# Atlanta Expansion Draft today



## Rids (Dec 5, 2006)

"The list of players selected includes: Carla Thomas (Chicago Sky), Erika DeSouza (Connecticut Sun), Katie Feenstra (Detroit Shock), Roneeka Hodges (Houston Comets), Ann Strother (Indiana Fever), LaToya Thomas (Los Angeles Sparks), Kristen Mann (Minnesota Lynx), Ann Wauters (New York Liberty), Jennifer Lacy (Phoenix Mercury), Kristin Haynie (Sacramento Monarchs), Chantelle Anderson (San Antonio Silver Stars), Betty Lennox (Seattle Storm) and Yelena Leuchanka (Washington Mystics).

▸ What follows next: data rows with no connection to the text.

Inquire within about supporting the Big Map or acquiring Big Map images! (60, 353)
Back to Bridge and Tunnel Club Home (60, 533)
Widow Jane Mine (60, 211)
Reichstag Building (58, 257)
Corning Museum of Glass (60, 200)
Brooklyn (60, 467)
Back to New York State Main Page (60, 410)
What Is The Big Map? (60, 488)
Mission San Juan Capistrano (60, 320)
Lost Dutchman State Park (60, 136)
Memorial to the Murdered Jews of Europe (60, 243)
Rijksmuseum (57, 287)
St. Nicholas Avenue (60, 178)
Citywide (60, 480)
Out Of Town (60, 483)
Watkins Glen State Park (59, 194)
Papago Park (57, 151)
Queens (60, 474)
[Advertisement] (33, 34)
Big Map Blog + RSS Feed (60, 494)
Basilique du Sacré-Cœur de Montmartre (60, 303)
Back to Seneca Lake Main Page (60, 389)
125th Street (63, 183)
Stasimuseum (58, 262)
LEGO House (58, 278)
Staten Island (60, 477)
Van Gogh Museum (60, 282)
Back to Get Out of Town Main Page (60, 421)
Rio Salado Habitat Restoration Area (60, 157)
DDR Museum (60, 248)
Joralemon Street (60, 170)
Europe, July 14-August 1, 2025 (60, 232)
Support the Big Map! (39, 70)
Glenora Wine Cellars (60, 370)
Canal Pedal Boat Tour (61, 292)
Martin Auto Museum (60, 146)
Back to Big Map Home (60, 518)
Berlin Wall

Additionally, Atlanta immediately orchestrated three trades involving players in the expansion draft. The Dream traded the fourth overall pick in the 2008 WNBA Draft and guard Roneeka Hodges to Seattle in exchange for the eighth pick in the draft and veteran guard Iziane Castro Marques. They also traded the 18th draft pick and forward LaToya Thomas to Detroit in exchange for second-year guard Ivory Latta. In the third trade, the Dream acquired the 24th overall draft pick from Indiana, in exchange for agreeing not to select specific unprotected Fever players."

Not bad start for the new club. Especially with a fairly decent group to draft from this year.


----------



## Rids (Dec 5, 2006)

So Atlanta now holds the #8 draft pick this year. Do you think that Tasha Humphrey will still be available at the 8 spot?


----------